··· Extrait fourni

La loi n° 2009-967 du 3 août 2009?de programmation relative à la mise en œuvre du Grenelle de
l’environnement a accordé une place particulière à l’expertise dans le domaine
de la santé et de la protection de l’environnement. De plus, le constat d’un
système de santé inadapté face à l’émergence de ces risques et d’une crise
environnementale a donné lieu à la création de nouvelles institutions
administratives.
Les premières agences de sécurité sanitaire françaises sont apparues pour
répondre à l’épidémie du sida et à la nécessité de disposer d’une nouvelle
gestion de la santé publique.
Les institutions de sécurité sanitaires environnementales en France
apparaissent aujourd’hui relativement nombreuses et sont marquées par leur
morcellement. Les différentes institutions de sécurité sanitaire en France et
en Europe permettent-elles d’assurer une évaluation et une gestion efficace des
risques en santé environnement ? L’importance des experts intervenant dans
le domaine de la sécurité sanitaire et environnementale (I), en ce qu’elle
compromet les objectifs de santé publique, nécessite une clarification des
rôles d’expert et de gestionnaire en la matière (II).

······

Travail à faire:
- 1) Recopiez sans rien changer le passage de l'extrait sur la sécurité sanitaire environnementale qui commence par les mots contenant « Les premières agences » et s'achève sur « la matière (II). ».
- 2) Donnez la suite de l'extrait sur la sécurité sanitaire environnementale en reprenant après sa dernière phrase.

··· Données saisies

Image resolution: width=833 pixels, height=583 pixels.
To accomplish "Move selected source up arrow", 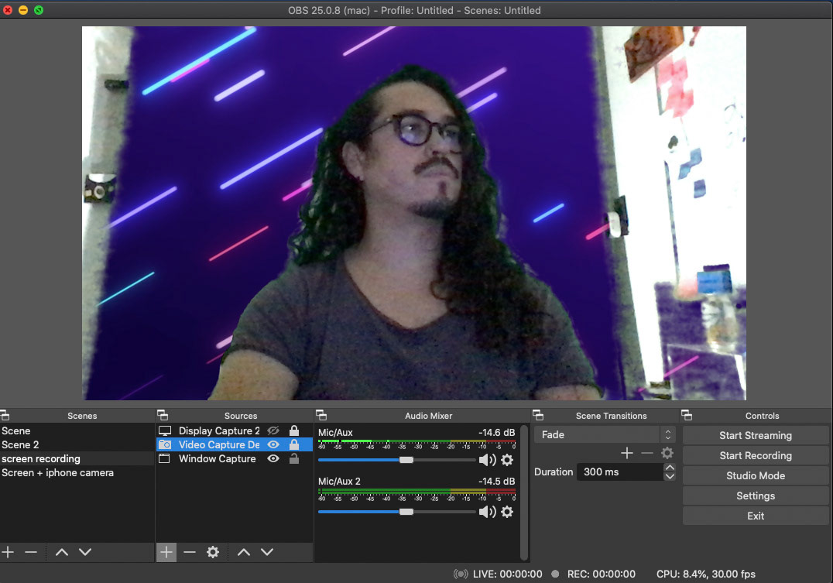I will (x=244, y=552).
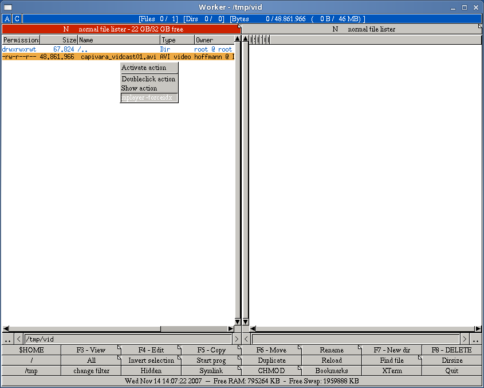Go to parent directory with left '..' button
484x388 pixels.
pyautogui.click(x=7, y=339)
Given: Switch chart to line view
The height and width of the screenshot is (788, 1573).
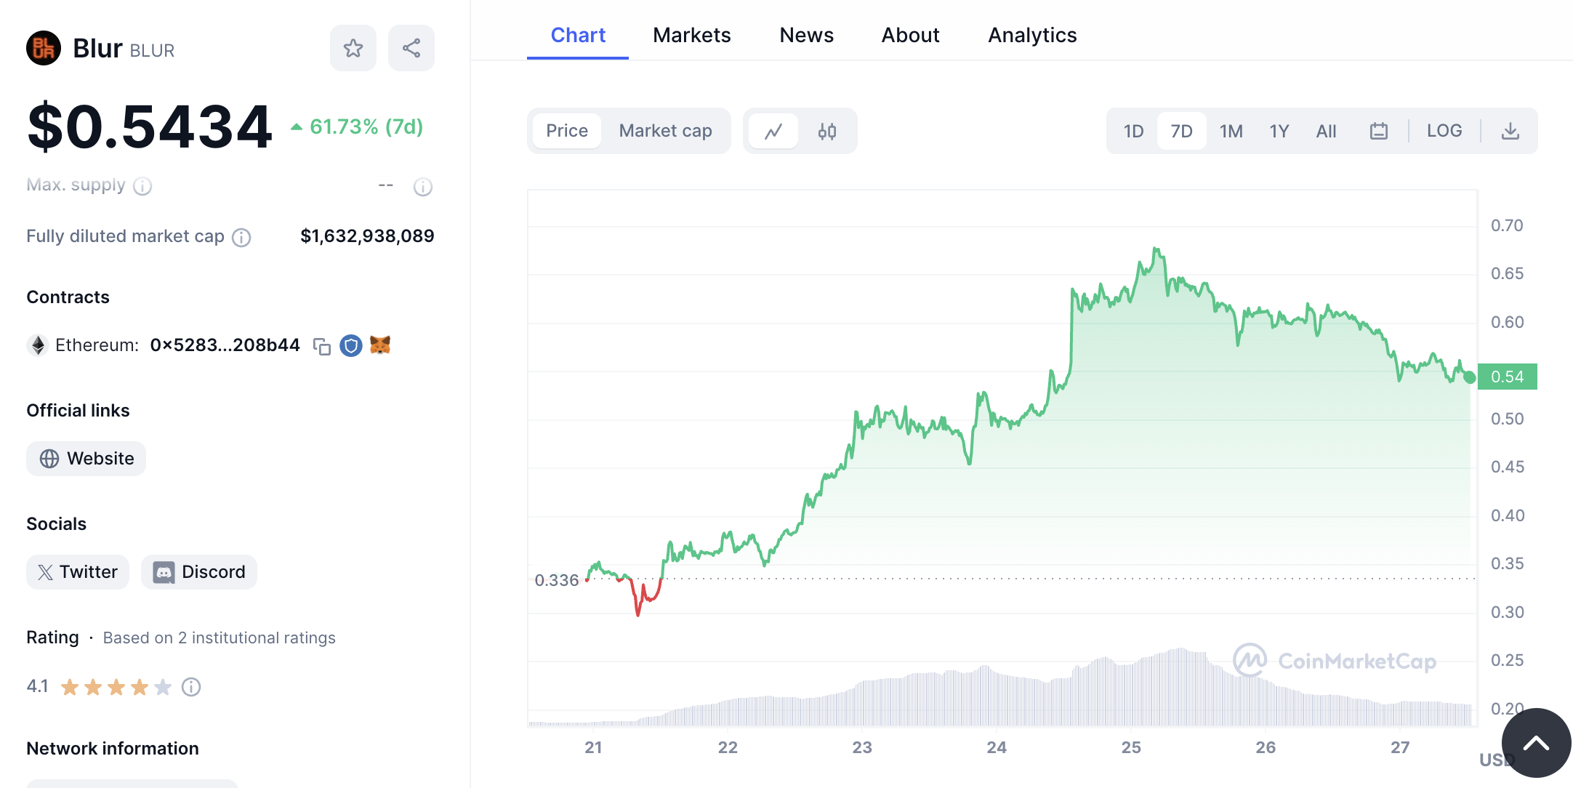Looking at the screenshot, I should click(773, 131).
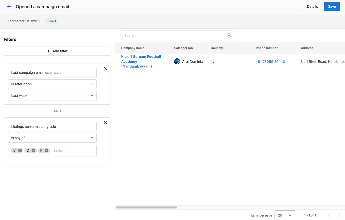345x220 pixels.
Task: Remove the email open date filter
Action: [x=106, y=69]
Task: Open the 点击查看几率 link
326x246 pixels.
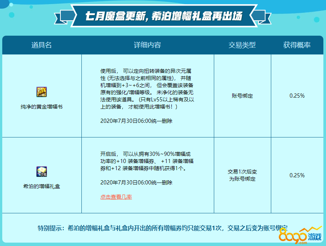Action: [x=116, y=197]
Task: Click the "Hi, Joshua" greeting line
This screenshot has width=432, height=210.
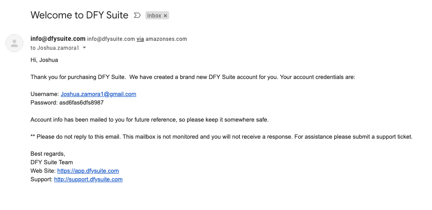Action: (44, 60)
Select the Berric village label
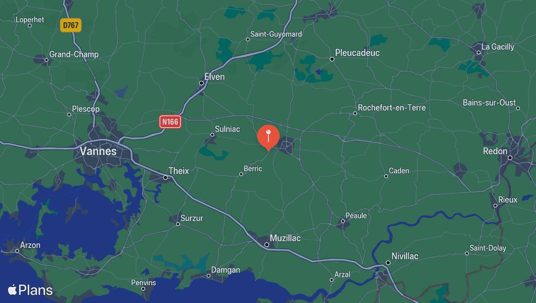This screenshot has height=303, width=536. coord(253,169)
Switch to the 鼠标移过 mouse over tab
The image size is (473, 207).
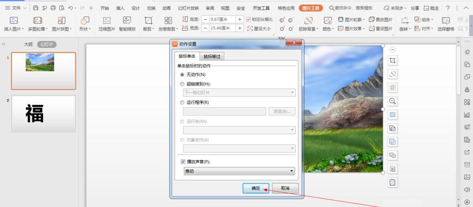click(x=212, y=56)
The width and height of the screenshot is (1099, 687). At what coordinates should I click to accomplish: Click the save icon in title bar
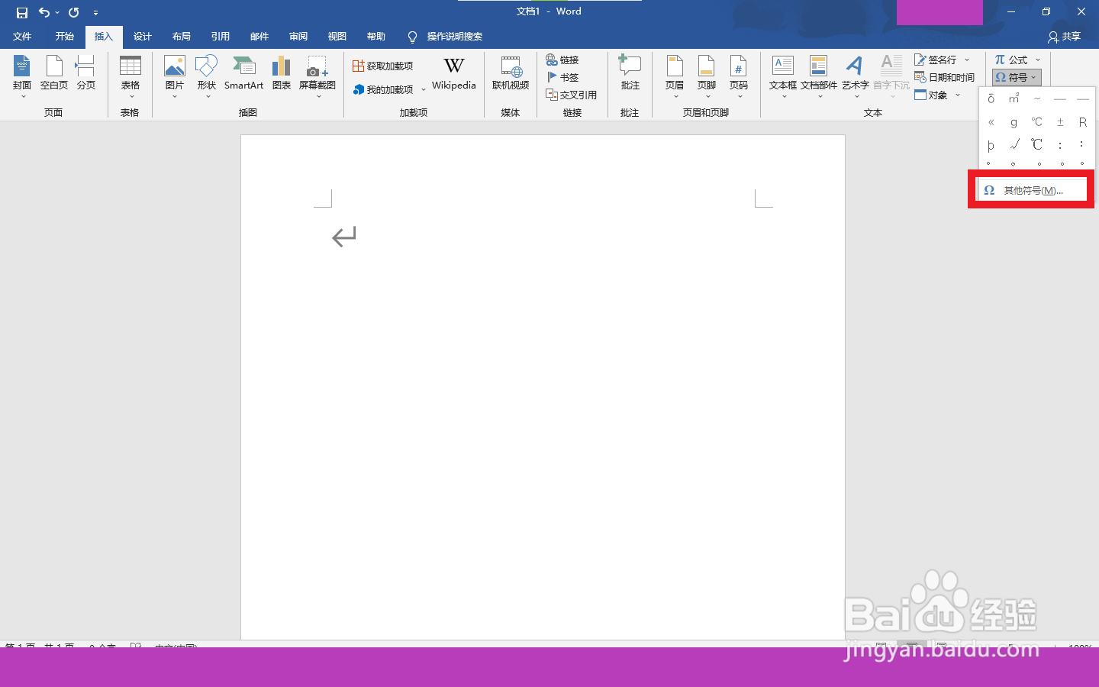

······

Réponses par tâche:
- 1)
Les premières agences de sécurité sanitaire françaises sont apparues pour
répondre à l’épidémie du sida et à la nécessité de disposer d’une nouvelle
gestion de la santé publique.
Les institutions de sécurité sanitaires environnementales en France
apparaissent aujourd’hui relativement nombreuses et sont marquées par leur
morcellement. Les différentes institutions de sécurité sanitaire en France et
en Europe permettent-elles d’assurer une évaluation et une gestion efficace des
risques en santé environnement ? L’importance des experts intervenant dans
le domaine de la sécurité sanitaire et environnementale (I), en ce qu’elle
compromet les objectifs de santé publique, nécessite une clarification des
rôles d’expert et de gestionnaire en la matière (II).

- 2)
L’importance des experts dans le
domaine de la santé environnementale
En réaction
à des crises sanitaires à répétition, les agences de sécurité sanitaire sont
apparues comme une réponse institutionnelle, marquant ainsi l’indépendance de
l’expertise, et réservant à l’administration centrale la gestion des risques
sanitaires.
L’expertise est un outil qui relève de la mise en œuvre du principe de
prévention. En renforçant l’expertise préventive, le recours au juge s’inscrit
dans une société durable. Le procès en matière environnementale a tendance à se
centrer sur le rôle de l’expert et à consacrer ainsi l’omniprésence de la
science et de la technique sur la scène judiciaire.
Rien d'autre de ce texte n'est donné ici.